[Source records]
==============================

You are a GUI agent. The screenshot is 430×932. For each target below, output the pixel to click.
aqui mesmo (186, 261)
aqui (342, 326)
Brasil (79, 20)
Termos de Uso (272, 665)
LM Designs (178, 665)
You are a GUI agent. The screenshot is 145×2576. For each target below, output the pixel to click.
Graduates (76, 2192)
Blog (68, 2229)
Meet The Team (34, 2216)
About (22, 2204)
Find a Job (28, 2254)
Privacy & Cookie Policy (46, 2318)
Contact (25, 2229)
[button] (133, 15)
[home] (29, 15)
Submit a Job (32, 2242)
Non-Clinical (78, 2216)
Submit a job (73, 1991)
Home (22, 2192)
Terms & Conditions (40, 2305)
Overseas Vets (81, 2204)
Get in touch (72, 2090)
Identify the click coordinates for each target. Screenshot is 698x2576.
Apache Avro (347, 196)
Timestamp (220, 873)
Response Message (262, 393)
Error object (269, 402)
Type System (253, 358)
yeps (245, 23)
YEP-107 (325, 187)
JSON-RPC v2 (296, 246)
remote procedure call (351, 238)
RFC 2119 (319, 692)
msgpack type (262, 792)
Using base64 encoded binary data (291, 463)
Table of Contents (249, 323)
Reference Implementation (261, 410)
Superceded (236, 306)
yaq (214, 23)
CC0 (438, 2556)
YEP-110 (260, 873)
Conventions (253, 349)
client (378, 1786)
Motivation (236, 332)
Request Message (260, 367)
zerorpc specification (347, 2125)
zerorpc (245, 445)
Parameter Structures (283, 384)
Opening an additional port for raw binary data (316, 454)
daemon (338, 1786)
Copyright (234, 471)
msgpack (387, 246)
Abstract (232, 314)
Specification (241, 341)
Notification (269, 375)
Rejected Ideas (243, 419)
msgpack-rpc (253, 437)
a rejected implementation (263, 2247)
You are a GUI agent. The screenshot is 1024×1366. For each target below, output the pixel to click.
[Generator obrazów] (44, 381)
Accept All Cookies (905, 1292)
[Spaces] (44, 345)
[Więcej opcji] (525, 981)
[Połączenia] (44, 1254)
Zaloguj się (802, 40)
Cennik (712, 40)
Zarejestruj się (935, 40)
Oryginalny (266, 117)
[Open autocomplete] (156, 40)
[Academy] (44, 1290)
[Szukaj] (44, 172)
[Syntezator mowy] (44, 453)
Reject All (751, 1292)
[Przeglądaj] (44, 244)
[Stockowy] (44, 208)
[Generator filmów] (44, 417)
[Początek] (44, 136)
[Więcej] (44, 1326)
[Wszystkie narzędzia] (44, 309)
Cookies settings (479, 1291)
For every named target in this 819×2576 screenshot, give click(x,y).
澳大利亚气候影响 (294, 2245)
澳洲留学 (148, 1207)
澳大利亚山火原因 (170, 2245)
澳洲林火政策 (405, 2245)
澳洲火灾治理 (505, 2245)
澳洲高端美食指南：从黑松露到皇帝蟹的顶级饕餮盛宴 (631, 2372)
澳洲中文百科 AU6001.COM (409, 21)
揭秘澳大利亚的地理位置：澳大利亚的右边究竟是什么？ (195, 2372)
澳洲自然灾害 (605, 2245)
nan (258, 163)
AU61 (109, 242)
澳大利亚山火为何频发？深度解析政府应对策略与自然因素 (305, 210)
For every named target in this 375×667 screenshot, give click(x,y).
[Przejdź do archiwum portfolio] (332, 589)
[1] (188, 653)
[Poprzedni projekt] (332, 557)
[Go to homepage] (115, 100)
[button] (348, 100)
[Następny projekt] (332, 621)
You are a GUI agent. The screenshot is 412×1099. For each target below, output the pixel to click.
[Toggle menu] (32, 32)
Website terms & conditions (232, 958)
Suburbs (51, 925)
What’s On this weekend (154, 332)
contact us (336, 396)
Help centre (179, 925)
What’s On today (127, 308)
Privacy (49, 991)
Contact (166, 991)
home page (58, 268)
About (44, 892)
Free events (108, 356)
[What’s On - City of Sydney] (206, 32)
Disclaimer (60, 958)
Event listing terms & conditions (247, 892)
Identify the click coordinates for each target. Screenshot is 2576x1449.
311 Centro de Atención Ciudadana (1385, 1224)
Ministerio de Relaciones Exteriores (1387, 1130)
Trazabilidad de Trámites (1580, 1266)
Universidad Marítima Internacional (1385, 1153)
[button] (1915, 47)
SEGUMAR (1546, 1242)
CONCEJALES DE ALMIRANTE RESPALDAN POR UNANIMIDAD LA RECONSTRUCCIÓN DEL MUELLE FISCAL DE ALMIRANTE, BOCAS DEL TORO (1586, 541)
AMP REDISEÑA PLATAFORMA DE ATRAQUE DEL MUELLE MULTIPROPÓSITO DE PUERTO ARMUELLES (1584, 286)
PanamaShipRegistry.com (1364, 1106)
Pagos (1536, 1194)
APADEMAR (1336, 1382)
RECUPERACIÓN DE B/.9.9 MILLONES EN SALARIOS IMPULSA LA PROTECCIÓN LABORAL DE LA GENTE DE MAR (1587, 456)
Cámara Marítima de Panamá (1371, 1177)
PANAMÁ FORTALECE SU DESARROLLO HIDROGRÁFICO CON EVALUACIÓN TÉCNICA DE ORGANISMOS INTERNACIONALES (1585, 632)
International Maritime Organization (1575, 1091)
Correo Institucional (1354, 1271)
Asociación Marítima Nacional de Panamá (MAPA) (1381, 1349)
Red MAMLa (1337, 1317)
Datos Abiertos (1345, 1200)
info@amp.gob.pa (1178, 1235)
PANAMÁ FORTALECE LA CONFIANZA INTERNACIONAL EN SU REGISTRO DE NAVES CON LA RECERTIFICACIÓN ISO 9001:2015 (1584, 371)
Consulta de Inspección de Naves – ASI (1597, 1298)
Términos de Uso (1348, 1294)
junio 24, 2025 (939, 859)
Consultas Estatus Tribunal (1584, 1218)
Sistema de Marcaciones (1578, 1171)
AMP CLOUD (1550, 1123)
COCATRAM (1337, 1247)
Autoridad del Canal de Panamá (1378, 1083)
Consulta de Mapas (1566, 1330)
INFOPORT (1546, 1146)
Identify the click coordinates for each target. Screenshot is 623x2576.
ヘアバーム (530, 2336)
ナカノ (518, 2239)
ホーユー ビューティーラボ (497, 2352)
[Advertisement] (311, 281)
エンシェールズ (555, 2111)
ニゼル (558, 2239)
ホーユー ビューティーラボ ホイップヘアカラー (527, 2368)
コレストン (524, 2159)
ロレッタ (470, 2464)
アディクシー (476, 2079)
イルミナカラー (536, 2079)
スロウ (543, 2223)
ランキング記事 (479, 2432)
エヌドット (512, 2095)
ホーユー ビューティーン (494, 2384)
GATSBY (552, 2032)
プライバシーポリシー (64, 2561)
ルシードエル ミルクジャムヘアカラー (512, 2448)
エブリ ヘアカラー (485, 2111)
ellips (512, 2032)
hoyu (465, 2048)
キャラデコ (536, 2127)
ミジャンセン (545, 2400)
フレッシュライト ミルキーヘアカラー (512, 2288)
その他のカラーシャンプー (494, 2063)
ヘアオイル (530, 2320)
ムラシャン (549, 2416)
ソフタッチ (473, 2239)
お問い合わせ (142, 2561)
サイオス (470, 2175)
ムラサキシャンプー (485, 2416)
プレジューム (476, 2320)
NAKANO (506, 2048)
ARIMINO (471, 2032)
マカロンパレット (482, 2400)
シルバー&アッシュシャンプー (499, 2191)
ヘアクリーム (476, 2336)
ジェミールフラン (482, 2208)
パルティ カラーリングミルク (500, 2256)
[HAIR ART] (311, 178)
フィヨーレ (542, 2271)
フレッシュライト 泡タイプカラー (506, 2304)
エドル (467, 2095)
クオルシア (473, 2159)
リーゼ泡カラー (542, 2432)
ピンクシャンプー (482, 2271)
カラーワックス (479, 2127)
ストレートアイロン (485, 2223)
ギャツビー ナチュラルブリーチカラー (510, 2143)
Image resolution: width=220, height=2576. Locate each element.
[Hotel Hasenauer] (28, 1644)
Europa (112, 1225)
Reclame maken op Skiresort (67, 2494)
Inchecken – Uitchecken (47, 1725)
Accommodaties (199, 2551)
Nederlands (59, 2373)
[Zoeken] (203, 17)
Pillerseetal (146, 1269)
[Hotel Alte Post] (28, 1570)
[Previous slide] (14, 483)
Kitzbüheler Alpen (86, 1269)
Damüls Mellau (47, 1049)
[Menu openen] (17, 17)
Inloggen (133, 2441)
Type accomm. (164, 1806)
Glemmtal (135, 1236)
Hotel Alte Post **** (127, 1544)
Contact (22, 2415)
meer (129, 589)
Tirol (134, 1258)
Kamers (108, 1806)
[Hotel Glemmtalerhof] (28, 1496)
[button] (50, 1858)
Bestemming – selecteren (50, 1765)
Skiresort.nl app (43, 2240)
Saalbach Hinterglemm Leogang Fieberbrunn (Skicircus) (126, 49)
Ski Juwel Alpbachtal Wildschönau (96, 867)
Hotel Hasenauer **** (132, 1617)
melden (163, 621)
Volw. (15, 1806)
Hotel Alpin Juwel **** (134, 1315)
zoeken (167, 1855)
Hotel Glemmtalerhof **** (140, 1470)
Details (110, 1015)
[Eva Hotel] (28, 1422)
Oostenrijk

==============================

[About this exercise]
Your task is to restate, word for word, each line from the one that includes "Nederlands (59, 2373)" to the end of the records, with both ends included and nothing else.

[Output for this exercise]
Nederlands (59, 2373)
[Zoeken] (203, 17)
Pillerseetal (146, 1269)
[Hotel Alte Post] (28, 1570)
[Previous slide] (14, 483)
Kitzbüheler Alpen (86, 1269)
Damüls Mellau (47, 1049)
[Menu openen] (17, 17)
Inloggen (133, 2441)
Type accomm. (164, 1806)
Glemmtal (135, 1236)
Hotel Alte Post **** (127, 1544)
Contact (22, 2415)
meer (129, 589)
Tirol (134, 1258)
Kamers (108, 1806)
[Hotel Glemmtalerhof] (28, 1496)
[button] (50, 1858)
Bestemming – selecteren (50, 1765)
Skiresort.nl app (43, 2240)
Saalbach Hinterglemm Leogang Fieberbrunn (Skicircus) (126, 49)
Ski Juwel Alpbachtal Wildschönau (96, 867)
Hotel Hasenauer **** (132, 1617)
melden (163, 621)
Volw. (15, 1806)
Hotel Alpin Juwel **** (134, 1315)
zoeken (167, 1855)
Hotel Glemmtalerhof **** (140, 1470)
Details (110, 1015)
[Eva Hotel] (28, 1422)
Oostenrijk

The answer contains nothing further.